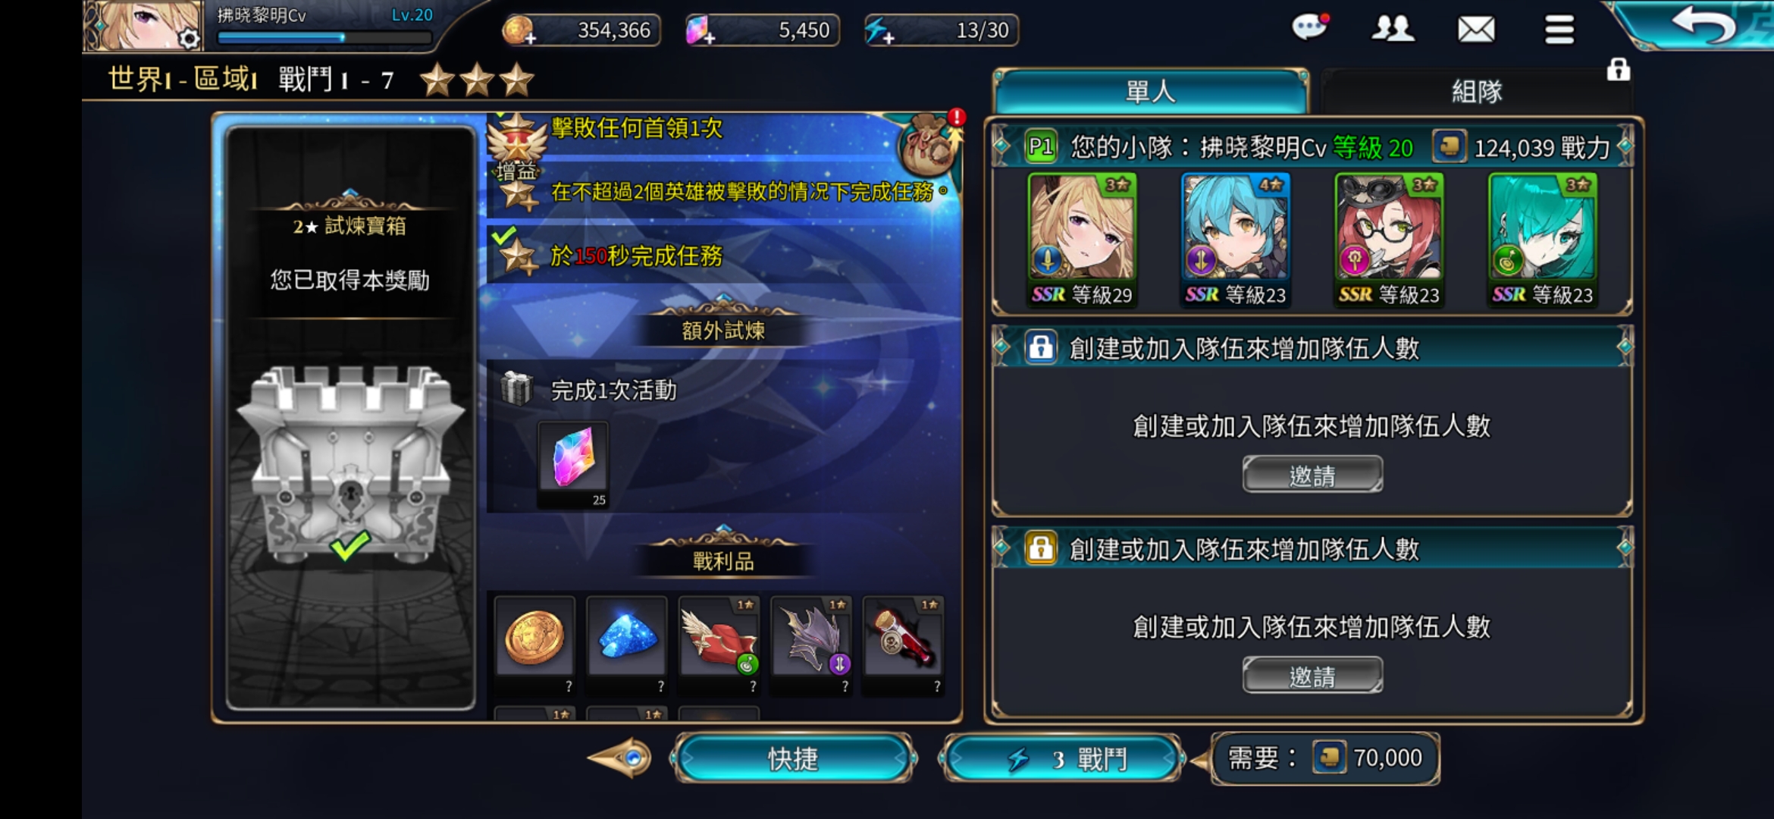The image size is (1774, 819).
Task: Open the mail envelope icon
Action: pos(1476,30)
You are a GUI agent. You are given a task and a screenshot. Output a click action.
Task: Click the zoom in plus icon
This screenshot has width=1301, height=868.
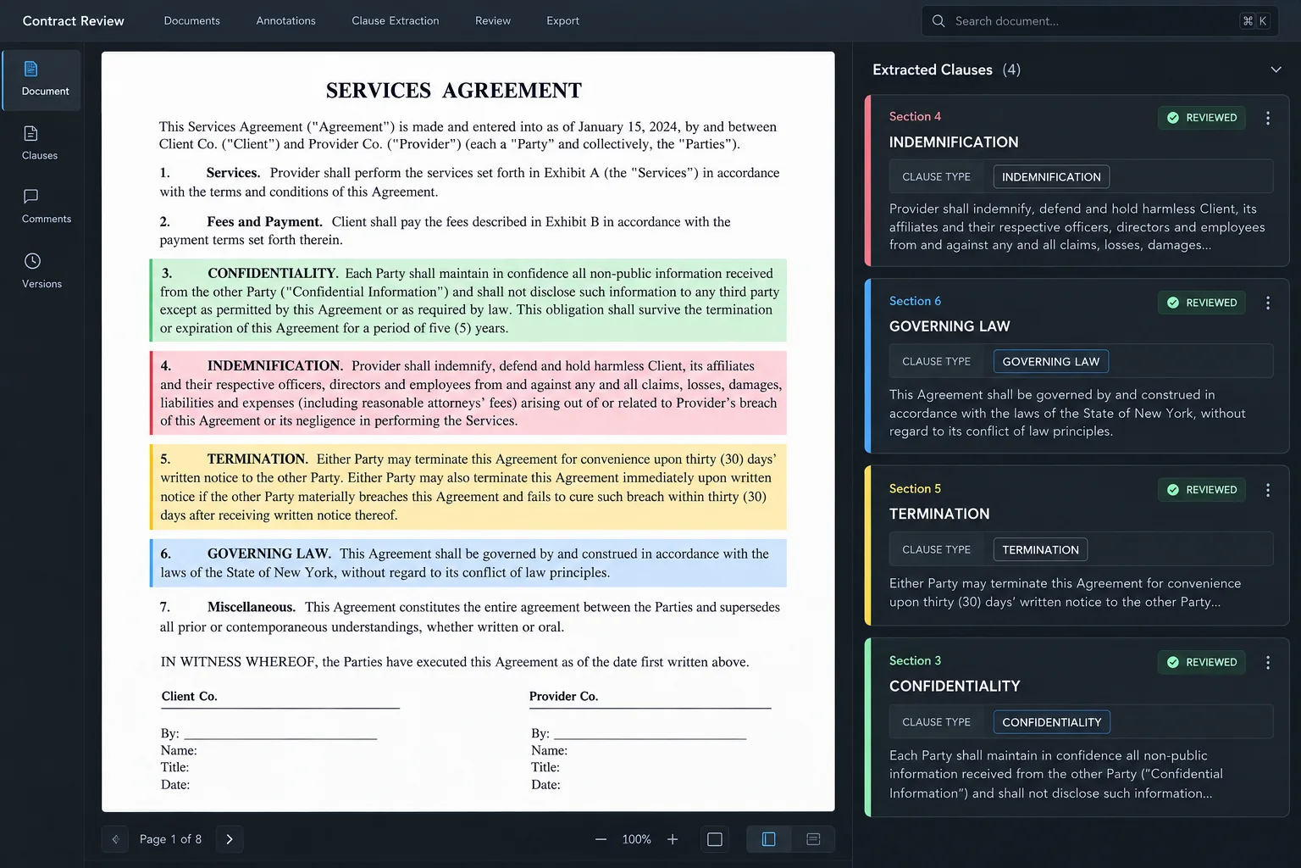(673, 839)
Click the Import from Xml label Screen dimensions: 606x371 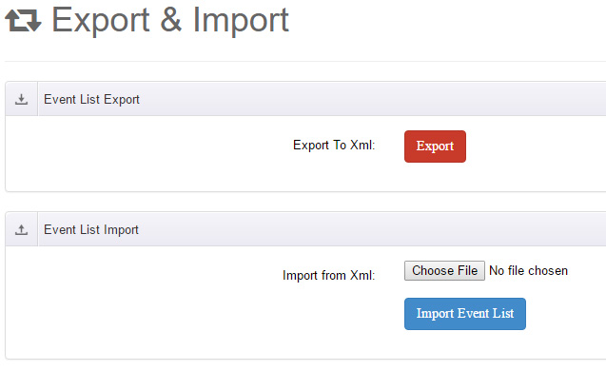329,276
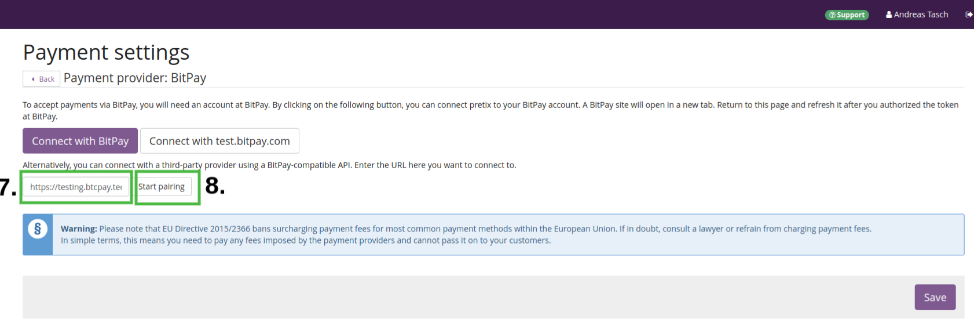Image resolution: width=974 pixels, height=326 pixels.
Task: Click the user silhouette icon beside Andreas Tasch
Action: click(x=889, y=15)
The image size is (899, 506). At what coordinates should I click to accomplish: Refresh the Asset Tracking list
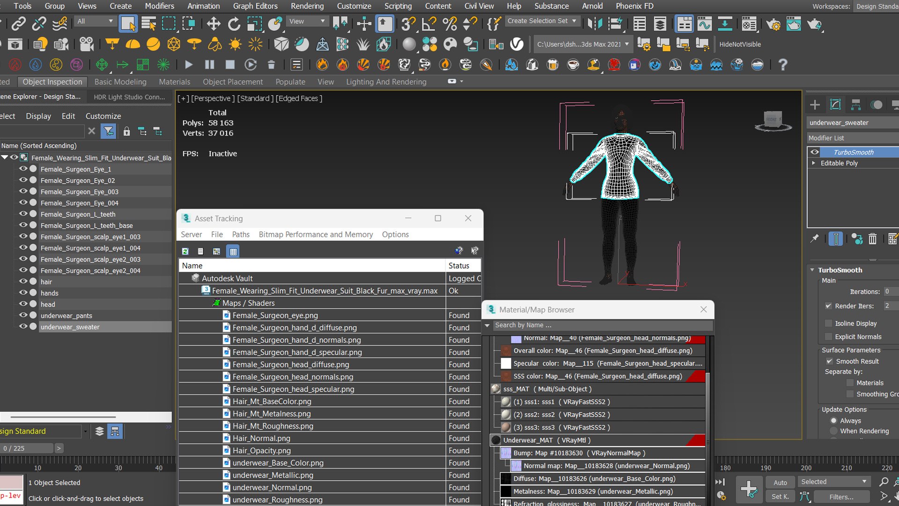[185, 252]
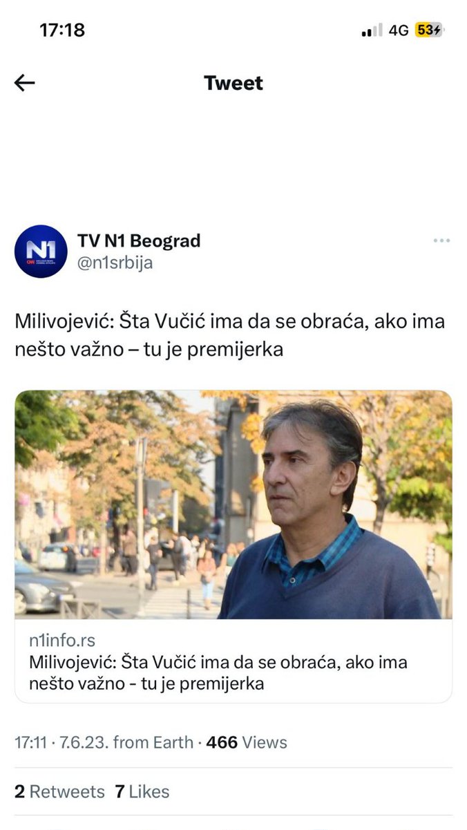
Task: Open the link card headline text
Action: [218, 673]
= = =
## What to do
Could you restate exactly the lines from the line containing "The image size is (899, 506)." through the end of the listing, both ends included and nothing else, leaving the images out?

## Task response
The image size is (899, 506). At what coordinates should I click to accomplish: Refresh the Asset Tracking list
[185, 252]
Task: Open the link card headline text
Action: [218, 673]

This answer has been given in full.